■ To be done
Pull out every line below that contains the word "Where", matching its capitalization exactly. Copy each line in full.

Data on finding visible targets
________________________________________

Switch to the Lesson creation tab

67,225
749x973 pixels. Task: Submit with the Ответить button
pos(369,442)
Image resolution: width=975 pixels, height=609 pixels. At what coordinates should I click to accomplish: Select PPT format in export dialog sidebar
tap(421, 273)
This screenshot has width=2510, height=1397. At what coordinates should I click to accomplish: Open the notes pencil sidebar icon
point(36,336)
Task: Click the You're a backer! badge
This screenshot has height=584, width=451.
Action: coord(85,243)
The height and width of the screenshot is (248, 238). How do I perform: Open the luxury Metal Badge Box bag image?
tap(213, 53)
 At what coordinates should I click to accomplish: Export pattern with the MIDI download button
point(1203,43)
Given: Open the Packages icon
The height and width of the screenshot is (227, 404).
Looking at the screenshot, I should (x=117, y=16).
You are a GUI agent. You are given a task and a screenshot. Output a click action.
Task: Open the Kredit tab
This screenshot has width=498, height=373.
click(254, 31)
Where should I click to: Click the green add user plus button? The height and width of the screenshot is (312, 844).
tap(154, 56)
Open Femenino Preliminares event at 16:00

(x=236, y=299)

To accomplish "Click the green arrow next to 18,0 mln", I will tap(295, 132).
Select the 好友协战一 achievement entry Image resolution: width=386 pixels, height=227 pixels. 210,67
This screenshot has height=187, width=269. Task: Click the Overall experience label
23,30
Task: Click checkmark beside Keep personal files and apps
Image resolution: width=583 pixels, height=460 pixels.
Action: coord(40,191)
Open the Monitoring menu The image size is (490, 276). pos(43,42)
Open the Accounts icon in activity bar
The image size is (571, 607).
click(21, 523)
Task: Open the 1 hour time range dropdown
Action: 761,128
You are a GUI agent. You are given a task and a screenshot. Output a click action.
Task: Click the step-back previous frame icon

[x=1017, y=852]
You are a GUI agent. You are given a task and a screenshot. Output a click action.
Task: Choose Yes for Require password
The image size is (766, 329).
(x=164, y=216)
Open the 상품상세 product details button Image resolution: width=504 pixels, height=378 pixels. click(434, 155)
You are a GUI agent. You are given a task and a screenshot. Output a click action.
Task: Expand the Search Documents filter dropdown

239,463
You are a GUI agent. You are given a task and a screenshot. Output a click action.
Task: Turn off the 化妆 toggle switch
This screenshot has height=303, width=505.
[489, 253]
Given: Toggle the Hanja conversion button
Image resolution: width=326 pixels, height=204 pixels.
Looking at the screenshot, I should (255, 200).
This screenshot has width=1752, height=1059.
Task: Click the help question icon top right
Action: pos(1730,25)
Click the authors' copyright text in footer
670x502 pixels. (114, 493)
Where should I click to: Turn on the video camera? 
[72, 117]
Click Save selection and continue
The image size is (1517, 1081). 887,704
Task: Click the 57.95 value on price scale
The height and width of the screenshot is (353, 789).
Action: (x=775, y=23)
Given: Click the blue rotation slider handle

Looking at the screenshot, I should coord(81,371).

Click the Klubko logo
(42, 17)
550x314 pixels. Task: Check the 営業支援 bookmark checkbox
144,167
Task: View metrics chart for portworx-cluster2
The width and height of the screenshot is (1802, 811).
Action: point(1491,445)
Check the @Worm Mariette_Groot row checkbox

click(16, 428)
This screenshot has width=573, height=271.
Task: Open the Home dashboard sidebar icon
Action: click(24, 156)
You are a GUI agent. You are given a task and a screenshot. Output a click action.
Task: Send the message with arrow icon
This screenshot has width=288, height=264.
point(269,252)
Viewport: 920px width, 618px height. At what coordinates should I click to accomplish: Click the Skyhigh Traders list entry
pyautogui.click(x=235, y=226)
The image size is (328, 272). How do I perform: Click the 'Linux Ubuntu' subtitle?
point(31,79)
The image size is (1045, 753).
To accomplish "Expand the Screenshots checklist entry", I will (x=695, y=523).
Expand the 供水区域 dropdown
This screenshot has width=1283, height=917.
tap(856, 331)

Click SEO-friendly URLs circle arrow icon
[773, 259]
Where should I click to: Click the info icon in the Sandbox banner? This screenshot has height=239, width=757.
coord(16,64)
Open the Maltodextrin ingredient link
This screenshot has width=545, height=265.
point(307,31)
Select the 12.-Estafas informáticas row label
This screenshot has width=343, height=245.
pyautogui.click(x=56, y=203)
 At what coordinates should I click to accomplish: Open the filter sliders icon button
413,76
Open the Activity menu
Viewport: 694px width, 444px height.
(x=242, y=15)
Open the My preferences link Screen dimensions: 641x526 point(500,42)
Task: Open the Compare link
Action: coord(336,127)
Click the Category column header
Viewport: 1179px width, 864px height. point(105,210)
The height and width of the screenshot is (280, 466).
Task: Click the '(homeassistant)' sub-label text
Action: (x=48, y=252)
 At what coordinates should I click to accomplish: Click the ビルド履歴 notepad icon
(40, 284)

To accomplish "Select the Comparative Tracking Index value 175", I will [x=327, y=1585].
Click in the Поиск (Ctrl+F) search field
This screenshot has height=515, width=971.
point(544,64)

________________________________________

■ The answer
Where should I click to: Click the green add user plus button? The height and width of the screenshot is (312, 844).
Where should I click to: Turn on the video camera? 
Where should I click to: Click the info icon in the Sandbox banner? This screenshot has height=239, width=757.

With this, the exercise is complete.